I have always bought sensible cars from a 'best value'-perspective, and currenty own two old diesels. One VW 7-seat minivan, which my wife puts 25000+ kms on per year, and one even older Audi Quattro that I got dirt cheap, which I drive about 20k km a year. I do all maintenance and repairs myself, and cost of ownership is more than offset by km reimbursement from our respective jobs. Kids are growing up, don't need the 7 seats, need some flexibility still for familiy trip luggage, hauling stuff, buying furniture etc.

I've wanted an EV for many years, but so far, nothing has quite fit the bill:
- Model S too big, too expensive even used, uncertain quality, service organization issues in Norway
- Model X even bigger and more expensive
- Model 3 too small and too low (wife enjoys the elevated seating in her minivan), shoddy paintwork, meh
- I-Pace way too expensive, range issues
- E-tron same as I-pace
- KIA Kona long waiting lists, uncertain quality, boring
etc etc

I also really really REALLY dislike rust. Parts I can change, rust and paint jobs just isn't a winning battle for me. I've considered the Audi A8 for its full aluminum body, massive engine (4,1 l diesel), air suspension and the Quattro system, but it is insanely complicated and computerwise a relic of the past, so not really going to happen.
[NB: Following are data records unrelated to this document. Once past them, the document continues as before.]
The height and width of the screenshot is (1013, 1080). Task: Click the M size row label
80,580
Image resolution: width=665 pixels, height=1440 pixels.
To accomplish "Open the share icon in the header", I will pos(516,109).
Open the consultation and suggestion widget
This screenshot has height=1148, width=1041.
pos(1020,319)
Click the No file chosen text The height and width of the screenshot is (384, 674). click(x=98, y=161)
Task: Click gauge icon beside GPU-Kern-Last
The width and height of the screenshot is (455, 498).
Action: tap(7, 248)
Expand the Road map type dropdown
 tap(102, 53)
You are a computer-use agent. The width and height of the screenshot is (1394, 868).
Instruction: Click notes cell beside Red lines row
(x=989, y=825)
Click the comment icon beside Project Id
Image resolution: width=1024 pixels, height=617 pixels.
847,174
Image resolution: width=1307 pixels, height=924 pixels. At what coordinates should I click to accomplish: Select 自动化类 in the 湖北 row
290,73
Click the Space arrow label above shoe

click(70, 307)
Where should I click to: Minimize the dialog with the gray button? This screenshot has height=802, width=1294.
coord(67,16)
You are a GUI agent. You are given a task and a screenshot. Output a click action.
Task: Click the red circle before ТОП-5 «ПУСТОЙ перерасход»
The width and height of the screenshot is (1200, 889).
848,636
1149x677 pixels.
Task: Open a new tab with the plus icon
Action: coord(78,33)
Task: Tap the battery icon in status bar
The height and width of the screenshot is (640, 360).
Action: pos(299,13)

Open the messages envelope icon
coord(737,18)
I've been waiting for the model Y (but it will be made from painted steel, right?), as well as keeping an eye on the European manufacturers like Seat, Skoda, even the French (Peugeot, Renault, Citroen), but they are some years behind Tesla still. Particular on that intangible fun factor, the insane motors and the charger network. Volvo (Polestar 2) might fit the bill, but again, not available for a while.

Enter Cybertruck. Rust proof, dent proof, no paint, seats six, endless DRY luggage space, trailer hook, superior elevation, self drive - at a ridiculously low (admittedly just projected, for now) price of purchase AND ownership. WAY too big, and I would never in a million years even consider buying a pickup anyway, but the design was for me love at first sight, on top of ticking all the other boxes. I guess I'll just have to live with the 4 feet of extra car that I don't need.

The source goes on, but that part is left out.